What the exercise asks :: Can you pull out each line of the data below that includes the word "computer"?

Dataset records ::
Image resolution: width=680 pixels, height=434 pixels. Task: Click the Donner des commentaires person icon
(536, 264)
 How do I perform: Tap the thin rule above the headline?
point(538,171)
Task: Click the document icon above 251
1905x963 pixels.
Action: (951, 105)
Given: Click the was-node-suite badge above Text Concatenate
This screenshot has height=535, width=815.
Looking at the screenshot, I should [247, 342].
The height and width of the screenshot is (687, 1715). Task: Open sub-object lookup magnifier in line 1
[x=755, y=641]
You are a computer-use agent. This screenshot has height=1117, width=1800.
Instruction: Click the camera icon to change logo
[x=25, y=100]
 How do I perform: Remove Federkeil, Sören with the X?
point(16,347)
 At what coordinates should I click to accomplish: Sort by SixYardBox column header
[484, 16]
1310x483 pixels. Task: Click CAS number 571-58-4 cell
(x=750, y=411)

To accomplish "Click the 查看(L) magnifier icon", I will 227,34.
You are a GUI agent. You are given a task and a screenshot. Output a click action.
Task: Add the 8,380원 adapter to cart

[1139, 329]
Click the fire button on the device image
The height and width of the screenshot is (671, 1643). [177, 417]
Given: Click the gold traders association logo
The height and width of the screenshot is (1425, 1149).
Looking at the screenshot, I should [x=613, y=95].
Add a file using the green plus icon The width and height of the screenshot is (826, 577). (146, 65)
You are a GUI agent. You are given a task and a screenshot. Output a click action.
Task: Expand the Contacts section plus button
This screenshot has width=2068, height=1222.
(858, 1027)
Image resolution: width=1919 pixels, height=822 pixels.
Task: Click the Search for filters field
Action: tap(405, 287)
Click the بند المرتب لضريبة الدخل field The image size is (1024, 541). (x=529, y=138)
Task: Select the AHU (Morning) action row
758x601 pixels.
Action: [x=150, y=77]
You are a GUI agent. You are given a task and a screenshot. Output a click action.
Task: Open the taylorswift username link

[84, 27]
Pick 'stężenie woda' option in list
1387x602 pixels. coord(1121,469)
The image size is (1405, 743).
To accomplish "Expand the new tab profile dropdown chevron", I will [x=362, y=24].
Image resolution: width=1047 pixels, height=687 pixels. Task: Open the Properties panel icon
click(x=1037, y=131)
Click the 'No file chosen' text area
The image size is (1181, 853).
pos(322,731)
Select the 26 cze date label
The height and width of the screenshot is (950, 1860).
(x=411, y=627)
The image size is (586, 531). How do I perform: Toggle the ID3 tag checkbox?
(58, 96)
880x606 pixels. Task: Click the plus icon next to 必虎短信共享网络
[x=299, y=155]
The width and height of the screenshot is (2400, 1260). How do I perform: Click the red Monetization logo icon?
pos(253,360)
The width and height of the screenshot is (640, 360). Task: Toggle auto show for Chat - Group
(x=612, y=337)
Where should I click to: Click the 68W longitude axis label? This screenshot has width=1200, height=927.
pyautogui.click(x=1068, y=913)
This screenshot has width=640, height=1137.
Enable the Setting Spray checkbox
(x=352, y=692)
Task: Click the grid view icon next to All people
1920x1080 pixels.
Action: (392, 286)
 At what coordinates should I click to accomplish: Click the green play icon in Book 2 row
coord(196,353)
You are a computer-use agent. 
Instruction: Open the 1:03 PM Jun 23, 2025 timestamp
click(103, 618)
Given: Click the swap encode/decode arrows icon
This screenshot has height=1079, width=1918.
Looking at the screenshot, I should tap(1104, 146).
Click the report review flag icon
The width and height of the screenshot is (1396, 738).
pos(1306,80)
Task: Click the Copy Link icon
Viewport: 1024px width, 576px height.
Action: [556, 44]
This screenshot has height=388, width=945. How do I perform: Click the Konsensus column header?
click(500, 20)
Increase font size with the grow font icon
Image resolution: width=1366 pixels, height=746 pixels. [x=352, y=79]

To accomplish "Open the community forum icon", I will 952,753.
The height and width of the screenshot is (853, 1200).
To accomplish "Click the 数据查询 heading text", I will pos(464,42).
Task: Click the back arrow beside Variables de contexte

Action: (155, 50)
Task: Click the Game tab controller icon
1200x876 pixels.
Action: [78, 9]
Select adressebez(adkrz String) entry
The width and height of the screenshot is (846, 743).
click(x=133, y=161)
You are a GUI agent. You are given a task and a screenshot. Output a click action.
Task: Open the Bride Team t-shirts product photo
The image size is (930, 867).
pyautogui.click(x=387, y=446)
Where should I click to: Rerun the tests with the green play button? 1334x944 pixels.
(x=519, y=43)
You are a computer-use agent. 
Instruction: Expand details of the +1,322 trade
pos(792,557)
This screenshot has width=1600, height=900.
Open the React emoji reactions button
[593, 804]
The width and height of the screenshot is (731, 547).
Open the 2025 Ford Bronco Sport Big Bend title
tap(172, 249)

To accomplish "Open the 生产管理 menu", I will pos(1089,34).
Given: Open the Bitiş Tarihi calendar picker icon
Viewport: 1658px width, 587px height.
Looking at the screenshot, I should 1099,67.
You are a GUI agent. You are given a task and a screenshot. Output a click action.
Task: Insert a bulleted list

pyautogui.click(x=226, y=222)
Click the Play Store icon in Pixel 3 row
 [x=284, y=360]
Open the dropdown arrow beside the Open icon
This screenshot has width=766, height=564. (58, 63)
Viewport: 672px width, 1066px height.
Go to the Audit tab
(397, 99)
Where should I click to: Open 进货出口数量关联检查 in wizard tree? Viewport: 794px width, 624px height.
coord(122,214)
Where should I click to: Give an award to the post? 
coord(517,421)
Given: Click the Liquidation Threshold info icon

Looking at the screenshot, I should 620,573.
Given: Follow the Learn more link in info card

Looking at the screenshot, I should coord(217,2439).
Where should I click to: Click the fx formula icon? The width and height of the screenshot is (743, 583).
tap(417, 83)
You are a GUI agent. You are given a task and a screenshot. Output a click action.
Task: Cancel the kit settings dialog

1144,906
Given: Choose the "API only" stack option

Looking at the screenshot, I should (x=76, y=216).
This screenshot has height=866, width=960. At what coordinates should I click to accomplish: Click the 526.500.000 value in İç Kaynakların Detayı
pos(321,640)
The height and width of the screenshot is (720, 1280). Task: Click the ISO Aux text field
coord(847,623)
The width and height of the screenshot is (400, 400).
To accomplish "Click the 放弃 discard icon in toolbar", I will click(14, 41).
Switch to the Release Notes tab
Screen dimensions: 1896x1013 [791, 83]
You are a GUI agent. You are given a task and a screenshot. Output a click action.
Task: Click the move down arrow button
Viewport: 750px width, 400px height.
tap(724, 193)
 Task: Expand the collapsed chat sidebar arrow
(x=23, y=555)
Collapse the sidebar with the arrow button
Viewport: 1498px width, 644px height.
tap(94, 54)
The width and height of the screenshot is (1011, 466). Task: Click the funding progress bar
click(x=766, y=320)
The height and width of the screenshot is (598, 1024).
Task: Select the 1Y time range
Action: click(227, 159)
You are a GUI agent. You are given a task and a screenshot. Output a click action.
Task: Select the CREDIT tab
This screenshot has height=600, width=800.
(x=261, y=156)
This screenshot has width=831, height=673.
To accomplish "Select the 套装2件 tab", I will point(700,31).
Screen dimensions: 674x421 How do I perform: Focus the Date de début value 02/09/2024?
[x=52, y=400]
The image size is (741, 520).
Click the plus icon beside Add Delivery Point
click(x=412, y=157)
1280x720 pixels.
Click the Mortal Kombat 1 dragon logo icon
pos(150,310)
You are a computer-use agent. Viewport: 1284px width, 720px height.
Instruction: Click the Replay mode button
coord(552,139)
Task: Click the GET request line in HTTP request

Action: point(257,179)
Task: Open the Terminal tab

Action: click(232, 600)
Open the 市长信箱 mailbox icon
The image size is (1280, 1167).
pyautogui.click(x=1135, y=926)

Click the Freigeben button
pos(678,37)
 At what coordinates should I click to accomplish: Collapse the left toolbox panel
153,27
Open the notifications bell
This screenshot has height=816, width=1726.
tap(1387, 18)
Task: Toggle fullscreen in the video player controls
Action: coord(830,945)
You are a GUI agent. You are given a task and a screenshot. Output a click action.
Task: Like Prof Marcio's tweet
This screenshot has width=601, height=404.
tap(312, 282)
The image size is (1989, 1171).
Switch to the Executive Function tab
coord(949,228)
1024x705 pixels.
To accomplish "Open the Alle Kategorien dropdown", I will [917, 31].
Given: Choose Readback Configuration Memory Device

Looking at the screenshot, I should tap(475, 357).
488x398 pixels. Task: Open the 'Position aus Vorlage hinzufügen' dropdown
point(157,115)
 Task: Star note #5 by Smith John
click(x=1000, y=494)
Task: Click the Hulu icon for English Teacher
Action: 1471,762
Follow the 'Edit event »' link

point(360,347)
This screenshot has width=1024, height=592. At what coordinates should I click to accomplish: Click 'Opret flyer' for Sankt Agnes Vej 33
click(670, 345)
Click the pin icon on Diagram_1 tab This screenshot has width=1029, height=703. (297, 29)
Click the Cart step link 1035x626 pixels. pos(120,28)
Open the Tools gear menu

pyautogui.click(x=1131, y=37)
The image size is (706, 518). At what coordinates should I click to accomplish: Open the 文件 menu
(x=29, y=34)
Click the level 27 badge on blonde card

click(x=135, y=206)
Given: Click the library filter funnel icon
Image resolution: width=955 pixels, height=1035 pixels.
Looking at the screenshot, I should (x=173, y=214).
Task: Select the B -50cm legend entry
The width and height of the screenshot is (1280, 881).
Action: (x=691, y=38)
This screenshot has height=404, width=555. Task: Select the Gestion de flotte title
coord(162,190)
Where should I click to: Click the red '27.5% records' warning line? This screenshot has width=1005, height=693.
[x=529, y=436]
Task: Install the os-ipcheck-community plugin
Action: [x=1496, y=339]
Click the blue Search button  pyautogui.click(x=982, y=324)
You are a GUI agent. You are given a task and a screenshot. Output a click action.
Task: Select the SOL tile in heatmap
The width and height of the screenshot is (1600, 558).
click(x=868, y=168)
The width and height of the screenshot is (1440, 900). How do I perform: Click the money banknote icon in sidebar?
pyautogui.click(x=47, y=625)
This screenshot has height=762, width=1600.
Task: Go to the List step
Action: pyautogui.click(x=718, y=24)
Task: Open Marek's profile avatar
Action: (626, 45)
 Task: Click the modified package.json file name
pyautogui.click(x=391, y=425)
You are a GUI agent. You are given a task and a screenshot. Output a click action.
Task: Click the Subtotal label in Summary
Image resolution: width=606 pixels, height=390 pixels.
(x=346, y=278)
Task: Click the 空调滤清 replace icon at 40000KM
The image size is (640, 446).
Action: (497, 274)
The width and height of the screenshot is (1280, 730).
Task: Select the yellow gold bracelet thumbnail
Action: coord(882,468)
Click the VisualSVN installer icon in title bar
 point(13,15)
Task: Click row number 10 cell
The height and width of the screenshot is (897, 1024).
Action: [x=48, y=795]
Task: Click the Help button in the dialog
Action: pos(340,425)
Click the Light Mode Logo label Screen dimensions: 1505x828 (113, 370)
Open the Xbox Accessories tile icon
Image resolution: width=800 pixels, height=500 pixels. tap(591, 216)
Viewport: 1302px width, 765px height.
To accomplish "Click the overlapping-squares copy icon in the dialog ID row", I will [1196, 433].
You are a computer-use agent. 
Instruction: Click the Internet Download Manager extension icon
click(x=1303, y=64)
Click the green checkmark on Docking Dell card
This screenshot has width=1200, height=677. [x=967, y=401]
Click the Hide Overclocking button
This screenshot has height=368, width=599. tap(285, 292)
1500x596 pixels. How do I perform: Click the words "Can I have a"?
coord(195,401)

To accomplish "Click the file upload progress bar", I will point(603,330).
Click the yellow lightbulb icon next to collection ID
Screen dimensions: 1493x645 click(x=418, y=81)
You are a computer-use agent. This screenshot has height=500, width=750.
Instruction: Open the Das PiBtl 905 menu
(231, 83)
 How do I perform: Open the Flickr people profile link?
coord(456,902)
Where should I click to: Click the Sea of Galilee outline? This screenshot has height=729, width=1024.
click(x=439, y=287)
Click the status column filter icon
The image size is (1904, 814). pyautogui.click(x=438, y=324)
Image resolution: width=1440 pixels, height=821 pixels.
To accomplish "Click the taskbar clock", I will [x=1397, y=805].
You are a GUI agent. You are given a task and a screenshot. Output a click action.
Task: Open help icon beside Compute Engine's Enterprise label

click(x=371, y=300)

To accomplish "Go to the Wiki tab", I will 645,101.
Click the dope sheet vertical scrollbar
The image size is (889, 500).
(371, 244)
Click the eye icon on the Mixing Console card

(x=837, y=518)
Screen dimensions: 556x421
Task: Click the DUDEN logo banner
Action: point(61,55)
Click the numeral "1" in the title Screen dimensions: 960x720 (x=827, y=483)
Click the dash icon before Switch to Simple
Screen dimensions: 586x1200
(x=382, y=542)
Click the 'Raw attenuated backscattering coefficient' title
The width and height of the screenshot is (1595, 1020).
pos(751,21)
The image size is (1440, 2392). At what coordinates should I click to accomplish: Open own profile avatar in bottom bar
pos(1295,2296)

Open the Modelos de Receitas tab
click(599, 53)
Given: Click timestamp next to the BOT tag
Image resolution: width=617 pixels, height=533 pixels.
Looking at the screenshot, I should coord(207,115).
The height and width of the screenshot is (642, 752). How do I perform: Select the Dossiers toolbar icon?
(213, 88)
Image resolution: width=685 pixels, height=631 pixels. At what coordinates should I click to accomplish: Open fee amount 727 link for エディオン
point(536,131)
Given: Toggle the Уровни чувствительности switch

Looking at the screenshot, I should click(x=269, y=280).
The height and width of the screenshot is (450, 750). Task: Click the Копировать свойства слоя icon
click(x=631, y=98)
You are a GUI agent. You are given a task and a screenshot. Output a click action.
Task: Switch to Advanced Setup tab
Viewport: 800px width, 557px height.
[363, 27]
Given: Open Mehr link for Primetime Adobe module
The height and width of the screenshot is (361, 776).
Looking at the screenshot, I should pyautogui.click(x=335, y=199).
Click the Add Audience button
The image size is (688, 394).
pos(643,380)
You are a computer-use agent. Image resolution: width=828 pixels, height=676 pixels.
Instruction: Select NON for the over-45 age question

Answer below ::
You are a computer-use agent. This screenshot has height=1117, width=1800.
You are a computer-use agent. 
You are a computer-use agent. 
You are a computer-use agent. Viewport: 1284px width, 720px height.
You are a computer-use agent. 
You are a computer-use agent. This screenshot has height=500, width=750.
You are a computer-use agent. Image resolution: width=828 pixels, height=676 pixels.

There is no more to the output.